Documentation for the terrakit.download.geodata_utils module.

terrakit.download.geodata_utils

list_data_connectors(as_json: bool = False) -> Union[list, Dict[str, Any], Any]

List available data connectors.

Parameters:

Name Type Description Default
as_json bool

If True, return data connectors as a JSON object, otherwise return a list of connector names.

False

Returns:

Type Description
Union[list, Dict[str, Any], Any]

Union[list, Dict[str, Any], Any]: List of connector names or JSON object containing all connector specifications.

Source code in terrakit/download/geodata_utils.py
def list_data_connectors(as_json: bool = False) -> Union[list, Dict[str, Any], Any]:
    """
    List available data connectors.

    Parameters:
        as_json (bool): If True, return data connectors as a JSON object, otherwise return a list of connector names.

    Returns:
        Union[list, Dict[str, Any], Any]: List of connector names or JSON object containing all connector specifications.
    """
    location = os.path.dirname(os.path.realpath(__file__))
    file_path = os.path.join(location, "collections.json")
    with open(file_path, "r") as file:
        data_connector_spec_all = json.load(file)

    if as_json is True:
        return data_connector_spec_all
    else:
        return list(set([X["connector"] for X in data_connector_spec_all]))

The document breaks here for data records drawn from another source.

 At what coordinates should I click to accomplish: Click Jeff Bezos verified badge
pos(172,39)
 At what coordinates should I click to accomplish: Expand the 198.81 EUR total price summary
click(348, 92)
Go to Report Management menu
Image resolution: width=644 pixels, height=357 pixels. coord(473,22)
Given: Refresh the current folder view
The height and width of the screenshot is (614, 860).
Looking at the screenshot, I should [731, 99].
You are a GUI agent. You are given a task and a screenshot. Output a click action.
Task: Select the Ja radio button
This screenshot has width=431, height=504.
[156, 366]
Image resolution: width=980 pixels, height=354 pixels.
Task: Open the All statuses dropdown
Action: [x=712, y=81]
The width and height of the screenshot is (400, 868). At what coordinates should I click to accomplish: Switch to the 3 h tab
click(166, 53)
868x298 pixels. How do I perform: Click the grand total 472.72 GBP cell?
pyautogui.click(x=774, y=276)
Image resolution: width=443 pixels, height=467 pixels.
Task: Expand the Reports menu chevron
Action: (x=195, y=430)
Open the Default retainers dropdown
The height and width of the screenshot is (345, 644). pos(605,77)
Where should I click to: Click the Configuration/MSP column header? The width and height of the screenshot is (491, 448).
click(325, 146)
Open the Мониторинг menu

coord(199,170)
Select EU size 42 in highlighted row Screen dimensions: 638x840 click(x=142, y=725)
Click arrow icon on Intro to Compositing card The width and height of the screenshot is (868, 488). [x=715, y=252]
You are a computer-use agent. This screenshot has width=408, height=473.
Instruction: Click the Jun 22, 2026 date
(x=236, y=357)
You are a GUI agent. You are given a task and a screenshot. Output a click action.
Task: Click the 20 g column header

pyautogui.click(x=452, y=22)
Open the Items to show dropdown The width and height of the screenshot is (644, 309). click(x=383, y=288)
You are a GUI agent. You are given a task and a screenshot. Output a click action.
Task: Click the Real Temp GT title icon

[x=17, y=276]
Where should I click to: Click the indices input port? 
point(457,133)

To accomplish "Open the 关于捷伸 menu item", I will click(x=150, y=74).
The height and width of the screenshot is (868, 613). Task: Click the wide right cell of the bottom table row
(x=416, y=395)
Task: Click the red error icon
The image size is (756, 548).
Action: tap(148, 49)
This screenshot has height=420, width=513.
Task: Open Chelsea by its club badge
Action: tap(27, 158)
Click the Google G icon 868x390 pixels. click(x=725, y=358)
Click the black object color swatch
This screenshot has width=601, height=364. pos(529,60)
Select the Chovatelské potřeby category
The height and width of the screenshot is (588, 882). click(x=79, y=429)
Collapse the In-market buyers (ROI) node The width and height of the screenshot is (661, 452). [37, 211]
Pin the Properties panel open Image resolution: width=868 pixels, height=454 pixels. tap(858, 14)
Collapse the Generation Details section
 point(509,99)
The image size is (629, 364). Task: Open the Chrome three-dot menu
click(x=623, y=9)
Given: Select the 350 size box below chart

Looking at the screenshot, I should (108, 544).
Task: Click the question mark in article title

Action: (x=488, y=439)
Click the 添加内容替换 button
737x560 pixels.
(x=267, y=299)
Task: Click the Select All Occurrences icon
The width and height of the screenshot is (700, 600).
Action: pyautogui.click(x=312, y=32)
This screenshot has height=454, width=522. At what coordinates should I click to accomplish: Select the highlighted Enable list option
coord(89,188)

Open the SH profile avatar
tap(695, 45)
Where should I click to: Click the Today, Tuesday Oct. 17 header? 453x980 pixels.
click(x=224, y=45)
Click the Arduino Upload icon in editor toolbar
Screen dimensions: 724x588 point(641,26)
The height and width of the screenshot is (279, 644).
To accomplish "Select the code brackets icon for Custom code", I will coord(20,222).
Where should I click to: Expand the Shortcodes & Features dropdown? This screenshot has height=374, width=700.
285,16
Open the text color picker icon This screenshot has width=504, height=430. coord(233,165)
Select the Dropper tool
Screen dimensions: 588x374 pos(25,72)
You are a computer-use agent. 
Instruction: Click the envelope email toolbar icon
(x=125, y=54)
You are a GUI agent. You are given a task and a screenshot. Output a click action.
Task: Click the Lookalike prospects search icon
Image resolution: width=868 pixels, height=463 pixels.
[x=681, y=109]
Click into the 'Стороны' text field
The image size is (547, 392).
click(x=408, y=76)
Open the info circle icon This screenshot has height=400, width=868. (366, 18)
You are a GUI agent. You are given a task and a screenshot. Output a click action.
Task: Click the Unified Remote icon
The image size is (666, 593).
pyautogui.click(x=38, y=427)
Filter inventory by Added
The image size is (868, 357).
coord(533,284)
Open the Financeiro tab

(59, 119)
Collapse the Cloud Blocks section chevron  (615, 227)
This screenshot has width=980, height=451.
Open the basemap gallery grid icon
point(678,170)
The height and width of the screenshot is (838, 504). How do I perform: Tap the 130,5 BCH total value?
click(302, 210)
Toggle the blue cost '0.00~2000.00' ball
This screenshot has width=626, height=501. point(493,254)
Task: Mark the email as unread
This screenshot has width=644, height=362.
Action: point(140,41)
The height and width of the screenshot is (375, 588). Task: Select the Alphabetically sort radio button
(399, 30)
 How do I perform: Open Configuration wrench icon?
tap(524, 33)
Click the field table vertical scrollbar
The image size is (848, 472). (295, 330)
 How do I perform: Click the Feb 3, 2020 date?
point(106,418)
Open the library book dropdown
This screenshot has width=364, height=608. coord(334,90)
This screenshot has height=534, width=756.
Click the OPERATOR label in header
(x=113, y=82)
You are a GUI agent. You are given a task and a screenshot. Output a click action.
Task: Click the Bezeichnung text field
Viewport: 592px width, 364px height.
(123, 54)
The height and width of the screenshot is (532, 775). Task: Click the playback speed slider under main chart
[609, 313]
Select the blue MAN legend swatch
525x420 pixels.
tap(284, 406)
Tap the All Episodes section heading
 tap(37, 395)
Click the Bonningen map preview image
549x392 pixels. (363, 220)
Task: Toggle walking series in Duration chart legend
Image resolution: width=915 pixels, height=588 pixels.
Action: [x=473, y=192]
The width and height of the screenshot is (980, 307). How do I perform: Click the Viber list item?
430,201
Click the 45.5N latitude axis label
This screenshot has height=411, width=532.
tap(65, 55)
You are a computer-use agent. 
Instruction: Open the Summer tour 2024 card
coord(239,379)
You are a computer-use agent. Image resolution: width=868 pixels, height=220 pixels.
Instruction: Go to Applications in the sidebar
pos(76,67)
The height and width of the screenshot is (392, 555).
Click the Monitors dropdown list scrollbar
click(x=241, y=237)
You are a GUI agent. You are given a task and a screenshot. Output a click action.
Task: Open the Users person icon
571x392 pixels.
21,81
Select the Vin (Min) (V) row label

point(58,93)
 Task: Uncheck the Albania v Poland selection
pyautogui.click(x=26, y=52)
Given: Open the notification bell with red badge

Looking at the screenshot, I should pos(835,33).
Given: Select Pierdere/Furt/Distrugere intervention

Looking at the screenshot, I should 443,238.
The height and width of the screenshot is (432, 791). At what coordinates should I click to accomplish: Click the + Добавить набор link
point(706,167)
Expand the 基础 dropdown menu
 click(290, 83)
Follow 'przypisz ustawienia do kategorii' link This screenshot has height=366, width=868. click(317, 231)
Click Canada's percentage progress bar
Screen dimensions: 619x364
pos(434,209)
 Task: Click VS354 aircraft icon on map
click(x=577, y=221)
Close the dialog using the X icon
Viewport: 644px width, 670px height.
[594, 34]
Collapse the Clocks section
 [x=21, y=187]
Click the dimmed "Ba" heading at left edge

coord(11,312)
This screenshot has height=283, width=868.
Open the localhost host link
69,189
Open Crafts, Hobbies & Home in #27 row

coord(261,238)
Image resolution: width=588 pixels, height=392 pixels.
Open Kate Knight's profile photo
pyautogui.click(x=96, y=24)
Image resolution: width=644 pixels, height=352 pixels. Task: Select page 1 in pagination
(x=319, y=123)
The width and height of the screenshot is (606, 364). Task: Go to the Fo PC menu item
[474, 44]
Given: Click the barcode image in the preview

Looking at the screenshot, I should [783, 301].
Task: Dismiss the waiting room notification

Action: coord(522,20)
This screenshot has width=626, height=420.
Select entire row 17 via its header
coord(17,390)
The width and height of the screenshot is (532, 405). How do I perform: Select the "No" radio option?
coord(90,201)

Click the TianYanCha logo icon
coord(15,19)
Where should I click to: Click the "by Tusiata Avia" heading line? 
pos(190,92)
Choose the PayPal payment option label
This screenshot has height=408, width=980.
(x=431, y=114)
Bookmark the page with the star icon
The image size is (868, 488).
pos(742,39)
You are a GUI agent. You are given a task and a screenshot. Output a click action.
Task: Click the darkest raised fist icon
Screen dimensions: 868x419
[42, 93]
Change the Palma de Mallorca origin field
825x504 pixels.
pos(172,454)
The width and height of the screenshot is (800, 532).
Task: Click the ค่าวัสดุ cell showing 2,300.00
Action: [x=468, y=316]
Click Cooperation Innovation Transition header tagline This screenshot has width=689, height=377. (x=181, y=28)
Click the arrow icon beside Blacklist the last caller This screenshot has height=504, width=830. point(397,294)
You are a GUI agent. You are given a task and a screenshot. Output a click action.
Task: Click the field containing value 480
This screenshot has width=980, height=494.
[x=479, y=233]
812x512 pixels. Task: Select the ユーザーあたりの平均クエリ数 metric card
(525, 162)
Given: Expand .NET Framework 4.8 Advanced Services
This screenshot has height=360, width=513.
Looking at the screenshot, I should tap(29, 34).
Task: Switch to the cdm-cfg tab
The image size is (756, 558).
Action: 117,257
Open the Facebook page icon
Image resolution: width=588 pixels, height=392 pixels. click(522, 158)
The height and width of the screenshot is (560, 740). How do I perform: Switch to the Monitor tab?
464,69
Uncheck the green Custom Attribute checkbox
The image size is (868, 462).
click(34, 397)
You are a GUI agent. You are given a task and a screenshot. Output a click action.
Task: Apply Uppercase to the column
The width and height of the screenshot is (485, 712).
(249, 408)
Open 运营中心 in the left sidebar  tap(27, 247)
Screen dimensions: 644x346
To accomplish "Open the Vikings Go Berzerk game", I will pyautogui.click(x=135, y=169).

load_and_list_collections(as_json: bool = False, connector_type: Union[str, None] = None) -> Union[list, Dict[str, Any]]

Load and list collections for a given data connector type.

Parameters:

Name Type Description Default
as_json bool

If True, return collection details as a JSON object, otherwise return a list of collection names.

False
connector_type str

The type of data connector to filter collections by.

None

Returns:

Type Description
Union[list, Dict[str, Any]]

Union[list, Dict[str, Any]]: List of collection names or JSON object containing collection specifications.

Source code in terrakit/download/geodata_utils.py
def load_and_list_collections(
    as_json: bool = False, connector_type: Union[str, None] = None
) -> Union[list, Dict[str, Any]]:
    """
    Load and list collections for a given data connector type.

    Parameters:
        as_json (bool): If True, return collection details as a JSON object, otherwise return a list of collection names.
        connector_type (str): The type of data connector to filter collections by.

    Returns:
        Union[list, Dict[str, Any]]: List of collection names or JSON object containing collection specifications.
    """
    logger.info(connector_type)
    location = os.path.dirname(os.path.realpath(__file__))
    file_path = os.path.join(location, "collections.json")
    with open(file_path, "r") as file:
        data_connector_spec_all = json.load(file)
    if connector_type is not None:
        connector_collections = [
            X for X in data_connector_spec_all if X["connector"] == connector_type
        ]
    else:
        connector_collections = data_connector_spec_all
    if as_json is True:
        return connector_collections
    else:
        return [X["collection_name"] for X in connector_collections]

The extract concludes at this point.